▸ **The task**
Copy the material from the line with "You are a computer-use" to the line with "tap(933, 580)", substituting "column view" for "list view" and leaving everything else unchanged.

#### Data to process ####

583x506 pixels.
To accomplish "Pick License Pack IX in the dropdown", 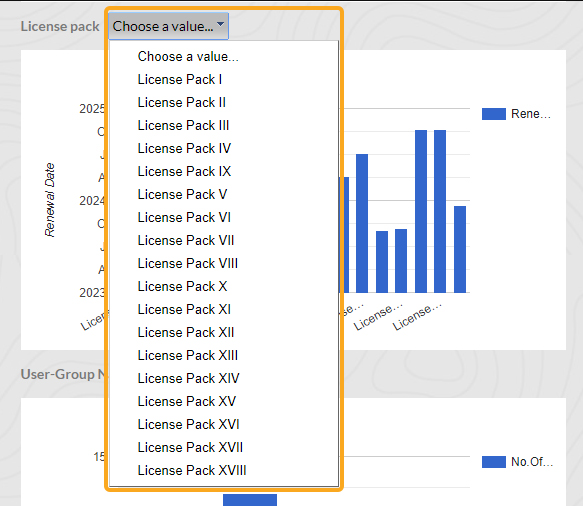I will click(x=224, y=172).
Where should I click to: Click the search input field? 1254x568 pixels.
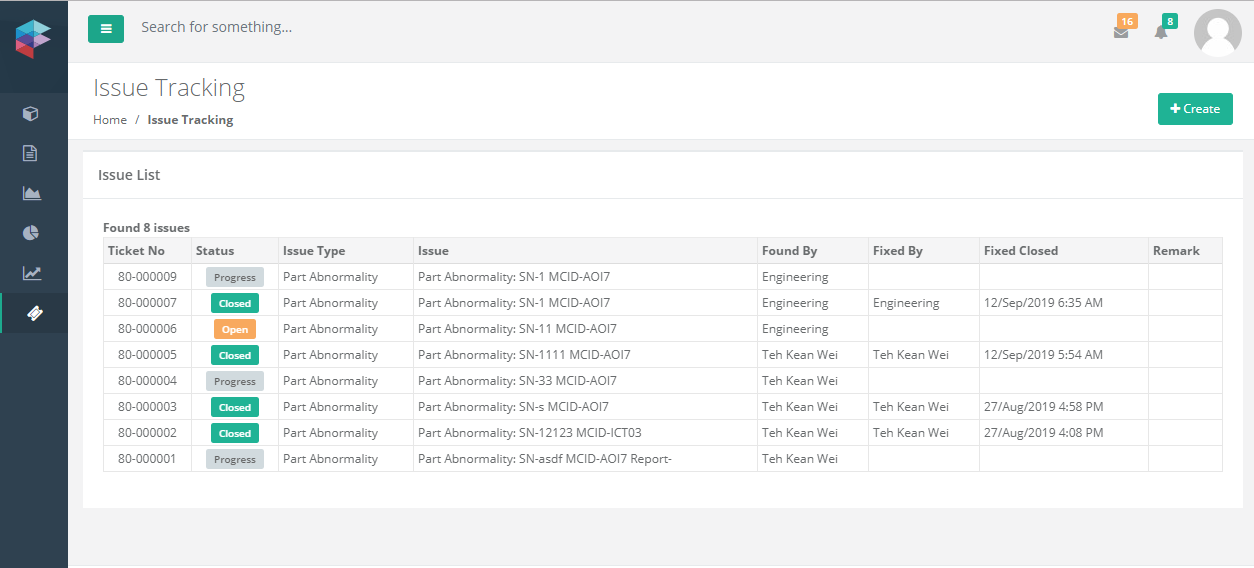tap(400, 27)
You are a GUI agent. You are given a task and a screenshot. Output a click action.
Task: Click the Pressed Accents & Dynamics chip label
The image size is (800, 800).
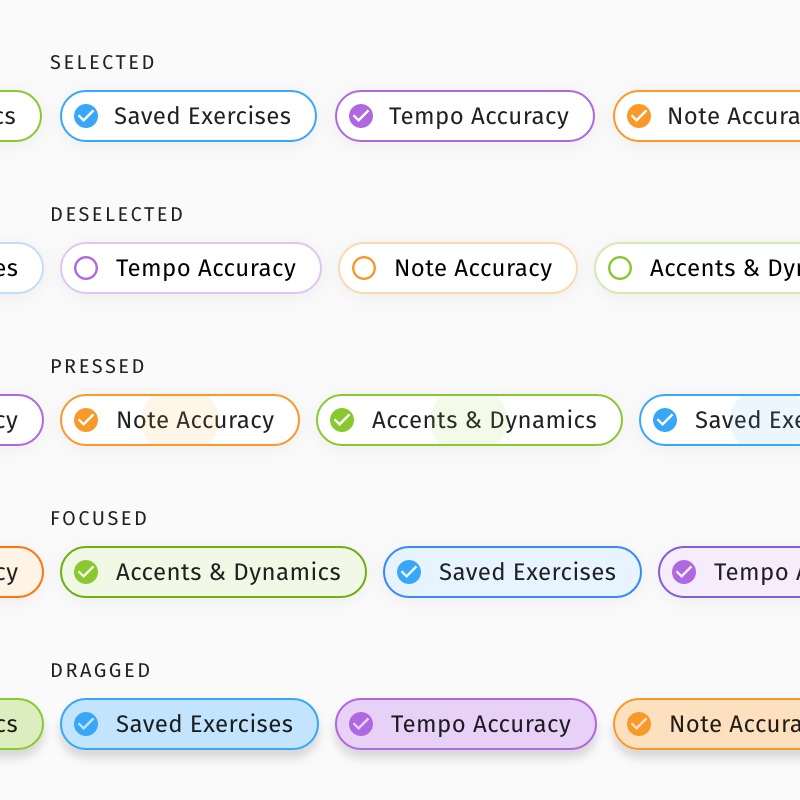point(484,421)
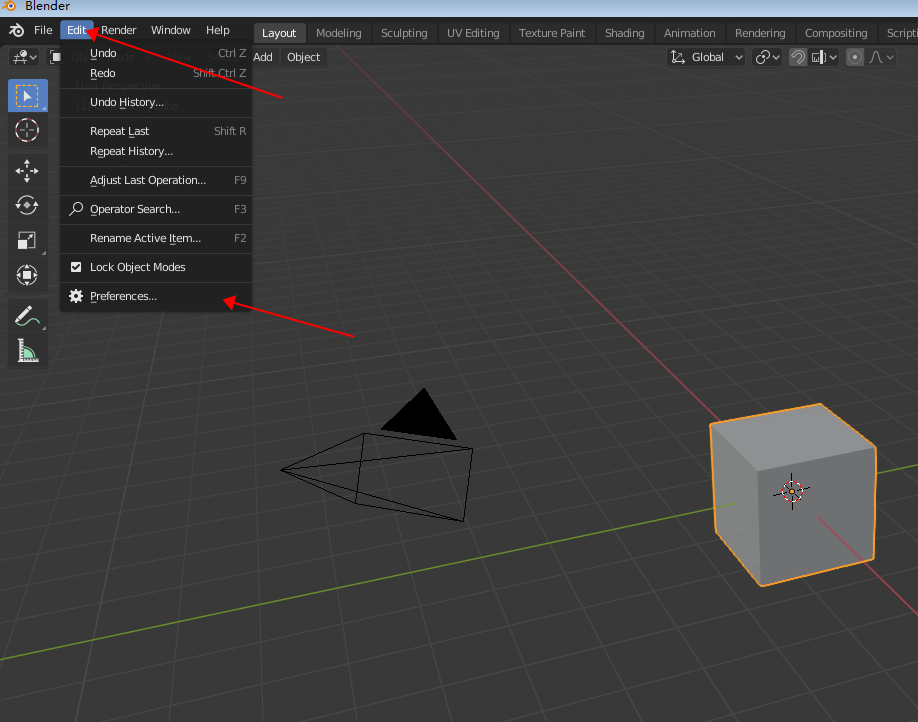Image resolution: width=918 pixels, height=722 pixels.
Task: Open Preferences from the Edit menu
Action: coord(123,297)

####
#### Data to process ####

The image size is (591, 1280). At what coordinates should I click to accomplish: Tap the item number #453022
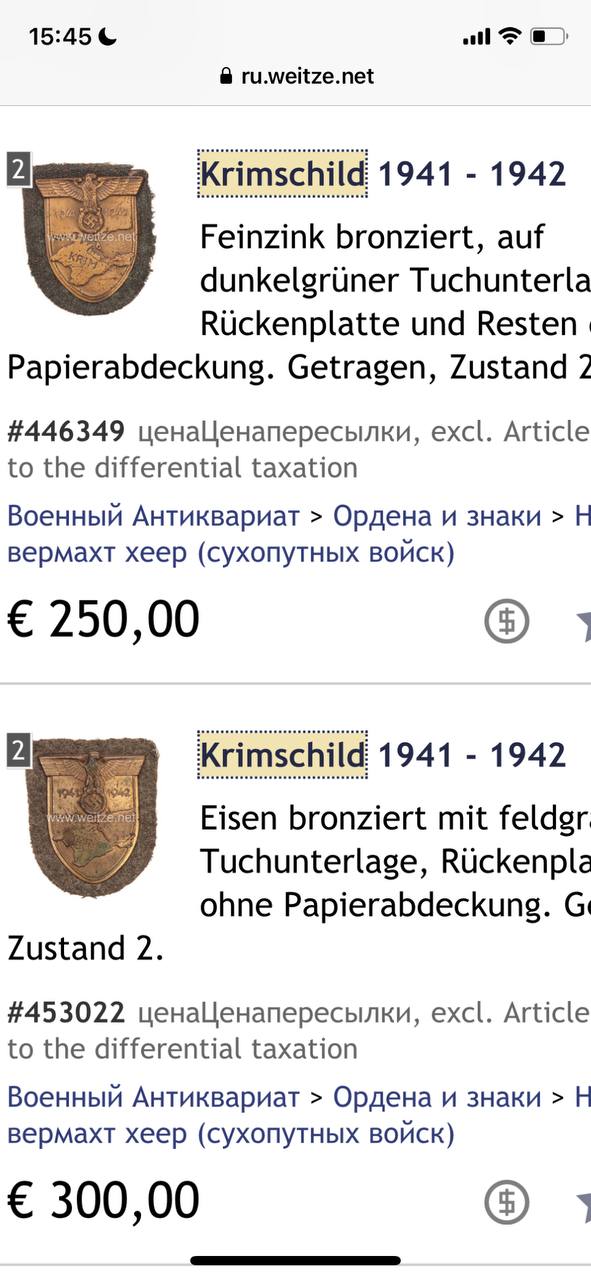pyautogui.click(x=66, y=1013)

####
#### Data to process ####

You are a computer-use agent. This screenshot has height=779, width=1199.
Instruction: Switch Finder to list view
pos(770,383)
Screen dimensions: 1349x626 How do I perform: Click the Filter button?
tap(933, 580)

####

▸ **Complete answer**
You are a computer-use agent. This screenshot has height=779, width=1199.
Instruction: Switch Finder to column view
pos(770,383)
Screen dimensions: 1349x626 How do I perform: Click the Filter button?
tap(933, 580)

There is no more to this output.